TFEB affected the differentiation of fibroblasts and extracellular matrix synthesis and transformation in vivo

Two to four days after modeling, fibroblasts activated by the stimulation of inflammatory cytokines began to proliferate and produce ECM (Kurose, 2021). As revealed by the Sirius red staining, AAV9-shTFEB group had a higher concentration of collagen I and III than the AAV9-shNC group (Fig. 2A).

The effects of TFEB on cardiac fibroblasts during fibrosis model in vitro

TGF-ß1 was used to simulate fibroblast proliferation and its differentiation into myofibroblasts. CFs cells were co-incubated with TGF- β1 of different concentrations including 2 ng/mL, 5 ng/mL, eight ng/mL, 10 ng/mL, and 20 ng/mL for different duration including 6, 12, 24, 36, and 48 h. CCK-8 results indicated that low concentration TGF- β1 promoted CFs proliferation, while high concentrations weakened the promotion effect (Fig. 3A). Western blot showed that α-SMA elevated obviously with 5ng/ml TGF- β1 (Fig. 3B). Ad-TFEB group showed lower proliferation rate than the Ad-Gfp group in the CCK-8 test after 12 h of co-incubation with 5ng/ml TGF- β1 (Fig. 3C). Transwell and Wound healing results showed the Ad-TFEB group had a lower cell migration than the Ad-Gfp group (Figs. 3D–3E and Fig. S5). Western blot results indicated that 12-hour TGF- β1 stimulation increased collagen I expression. The Si-TFEB group had a higher collagen I expression than the Si-NC group (Fig. 3F).
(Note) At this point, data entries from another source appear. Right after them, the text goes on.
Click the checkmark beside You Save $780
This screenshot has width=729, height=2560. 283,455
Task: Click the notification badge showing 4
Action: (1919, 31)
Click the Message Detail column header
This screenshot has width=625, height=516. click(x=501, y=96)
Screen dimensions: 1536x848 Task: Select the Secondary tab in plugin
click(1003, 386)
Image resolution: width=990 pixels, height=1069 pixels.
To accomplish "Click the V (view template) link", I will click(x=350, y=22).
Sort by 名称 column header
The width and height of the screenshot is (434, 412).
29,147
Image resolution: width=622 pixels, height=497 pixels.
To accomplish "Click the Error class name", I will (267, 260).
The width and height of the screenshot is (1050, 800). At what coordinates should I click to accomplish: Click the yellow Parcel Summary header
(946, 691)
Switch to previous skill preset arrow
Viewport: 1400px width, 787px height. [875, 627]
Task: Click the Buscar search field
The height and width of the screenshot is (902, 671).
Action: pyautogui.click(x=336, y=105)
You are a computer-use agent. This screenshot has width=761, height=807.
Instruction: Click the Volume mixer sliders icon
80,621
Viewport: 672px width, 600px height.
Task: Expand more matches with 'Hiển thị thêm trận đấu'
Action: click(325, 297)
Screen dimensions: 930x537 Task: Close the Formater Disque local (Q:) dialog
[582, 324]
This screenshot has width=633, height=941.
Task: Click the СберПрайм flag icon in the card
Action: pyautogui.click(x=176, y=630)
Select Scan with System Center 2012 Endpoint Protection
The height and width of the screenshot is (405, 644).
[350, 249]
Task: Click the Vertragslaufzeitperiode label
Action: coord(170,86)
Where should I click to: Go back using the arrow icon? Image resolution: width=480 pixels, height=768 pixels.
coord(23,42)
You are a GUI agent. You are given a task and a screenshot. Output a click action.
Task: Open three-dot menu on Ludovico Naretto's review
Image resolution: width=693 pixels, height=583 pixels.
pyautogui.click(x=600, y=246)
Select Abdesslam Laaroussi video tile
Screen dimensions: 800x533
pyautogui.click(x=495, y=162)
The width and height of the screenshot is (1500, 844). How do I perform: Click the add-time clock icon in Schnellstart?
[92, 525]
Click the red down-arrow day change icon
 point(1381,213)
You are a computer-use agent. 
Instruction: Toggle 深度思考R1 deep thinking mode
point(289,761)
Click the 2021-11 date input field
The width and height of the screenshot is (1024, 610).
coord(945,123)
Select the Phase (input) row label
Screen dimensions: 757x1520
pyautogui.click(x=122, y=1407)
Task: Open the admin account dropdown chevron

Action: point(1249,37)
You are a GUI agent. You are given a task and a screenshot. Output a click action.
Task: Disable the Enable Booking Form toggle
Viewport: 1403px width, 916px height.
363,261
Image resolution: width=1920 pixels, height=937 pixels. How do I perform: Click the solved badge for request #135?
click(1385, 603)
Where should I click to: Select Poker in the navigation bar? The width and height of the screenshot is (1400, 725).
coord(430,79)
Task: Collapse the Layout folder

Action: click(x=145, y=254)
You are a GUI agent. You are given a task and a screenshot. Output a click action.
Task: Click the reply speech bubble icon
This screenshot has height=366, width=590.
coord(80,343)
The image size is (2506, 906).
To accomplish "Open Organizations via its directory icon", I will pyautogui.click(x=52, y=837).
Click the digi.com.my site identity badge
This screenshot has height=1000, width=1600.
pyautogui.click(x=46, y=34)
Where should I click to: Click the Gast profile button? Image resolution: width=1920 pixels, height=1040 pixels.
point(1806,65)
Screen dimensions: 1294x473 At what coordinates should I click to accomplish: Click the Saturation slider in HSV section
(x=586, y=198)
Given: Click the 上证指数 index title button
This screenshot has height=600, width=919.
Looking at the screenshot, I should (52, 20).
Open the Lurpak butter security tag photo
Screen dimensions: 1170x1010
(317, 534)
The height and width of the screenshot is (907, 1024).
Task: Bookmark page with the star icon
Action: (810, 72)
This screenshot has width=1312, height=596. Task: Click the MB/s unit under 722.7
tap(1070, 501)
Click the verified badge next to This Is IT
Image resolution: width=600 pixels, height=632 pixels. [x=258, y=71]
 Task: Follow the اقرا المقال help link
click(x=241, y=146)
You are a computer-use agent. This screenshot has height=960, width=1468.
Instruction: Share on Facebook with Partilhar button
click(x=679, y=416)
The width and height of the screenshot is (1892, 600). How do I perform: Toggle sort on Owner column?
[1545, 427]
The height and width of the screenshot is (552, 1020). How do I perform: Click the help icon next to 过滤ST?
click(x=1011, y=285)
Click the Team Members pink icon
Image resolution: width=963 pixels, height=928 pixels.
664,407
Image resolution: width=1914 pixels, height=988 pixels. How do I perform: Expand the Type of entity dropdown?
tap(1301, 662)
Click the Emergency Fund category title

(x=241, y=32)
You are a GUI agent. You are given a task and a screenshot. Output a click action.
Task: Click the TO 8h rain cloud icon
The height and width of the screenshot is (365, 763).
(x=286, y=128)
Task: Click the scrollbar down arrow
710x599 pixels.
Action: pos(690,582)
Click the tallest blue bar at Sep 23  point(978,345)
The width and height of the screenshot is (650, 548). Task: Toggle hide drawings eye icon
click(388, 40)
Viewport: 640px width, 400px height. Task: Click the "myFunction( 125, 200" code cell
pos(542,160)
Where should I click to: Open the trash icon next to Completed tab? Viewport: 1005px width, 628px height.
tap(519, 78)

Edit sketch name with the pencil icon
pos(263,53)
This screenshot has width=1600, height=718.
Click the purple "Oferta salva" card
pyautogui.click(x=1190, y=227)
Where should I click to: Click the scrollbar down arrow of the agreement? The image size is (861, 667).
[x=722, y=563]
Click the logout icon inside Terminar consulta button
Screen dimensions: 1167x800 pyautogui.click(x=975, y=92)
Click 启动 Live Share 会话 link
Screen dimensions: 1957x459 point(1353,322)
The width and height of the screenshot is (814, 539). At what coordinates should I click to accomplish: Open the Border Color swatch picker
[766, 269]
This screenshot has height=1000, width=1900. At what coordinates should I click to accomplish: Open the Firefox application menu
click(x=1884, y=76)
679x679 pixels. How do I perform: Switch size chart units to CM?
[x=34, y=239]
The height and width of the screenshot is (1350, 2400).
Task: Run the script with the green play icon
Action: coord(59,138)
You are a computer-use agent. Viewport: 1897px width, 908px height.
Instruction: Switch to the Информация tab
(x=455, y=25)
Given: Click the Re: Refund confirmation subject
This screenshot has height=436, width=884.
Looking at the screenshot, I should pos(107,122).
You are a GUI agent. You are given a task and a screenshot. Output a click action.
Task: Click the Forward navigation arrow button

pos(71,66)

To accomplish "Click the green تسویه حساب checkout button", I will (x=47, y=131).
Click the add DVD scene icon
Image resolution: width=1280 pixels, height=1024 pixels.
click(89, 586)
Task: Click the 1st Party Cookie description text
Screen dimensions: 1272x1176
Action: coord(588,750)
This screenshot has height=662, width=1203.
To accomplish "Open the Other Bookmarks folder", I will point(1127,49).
TFEB relocated to nucleus and made connection with Wnt pathway by β-catenin-TCF/LEF1 complex

Previous studies have provided that the Wnt signaling is involved in cell proliferation and differentiation progress, and is necessary for cardiac myocyte formation (Chen et al., 2001; Moon et al., 2002). Immunofluorescent staining suggested that TFEB didn’t affect the concentration of β-catenin. High resolution confocal microscopy analysis showed that colocalization between TFEB and β-catenin in the nucleus. By inhibiting the β-catenin-TCF/LEF1 complex formation, PNU-74654 decreased the concentration of β-catenin in the nuclear (Fig. S7A and Figs. 4A–4B). Lamin-B1 and GAPDH were used as an internal control of nucleus and cytoplasm in Western blot. IF and Western blot showed that TFEB relocated to nuclear in fibrosis model (Figs. S6A–S6B). According to results from CCK8, Transwell, wound healing and western blot assays, the enhancements of cell migration, proliferation and collagen I expression by inhibiting TFEB was prevented by PNU-74654 (Figs. 4C–4F and Fig. S7B). TFEB exerts its anti-fibrotic effect probably by inhibiting Wnt signaling pathway, which has been shown to promote fibrosis (Fig. 5).

Discussion

Cardiac repair after MI consists of three phases: a pro-inflammatory phase, an anti-inflammatory repair or proliferative phase, and a maturation phase (Ong et al., 2018; Ruparelia et al., 2017a; Westman et al., 2016). This inflammatory process is usually destructive and leads to excessive death of surviving cardiomyocytes, affecting the final infarct size (Zhao et al., 2001). Increased TFEB transcription activated by metformin and cilostazol could protect against I/R injury by regulating autophagy, lysosome, and apoptosis (Li, Xiang & Xu, 2019; Wang et al., 2019). Javaheri et al. (2019) noticed that macrophage-specific over-expression of transcription factor EB (M ϕ-TFEB) expression could improve ventricular function after IR injury, and TFEB in macrophages played a role in ventricular remodeling after MI by mediating the inflammatory response. In this study, we verified that TFEB affected left remodeling after MI, demonstrating that TFEB alleviated infarction extension and protected the systolic function of the heart (Figs. 1C–1F). WGA staining showed that TFEB down-regulation was associated with severe cardiac hypertrophy (Fig. 1G). This implies the possibility of using TFEB to protect cardiac function in human MI patients.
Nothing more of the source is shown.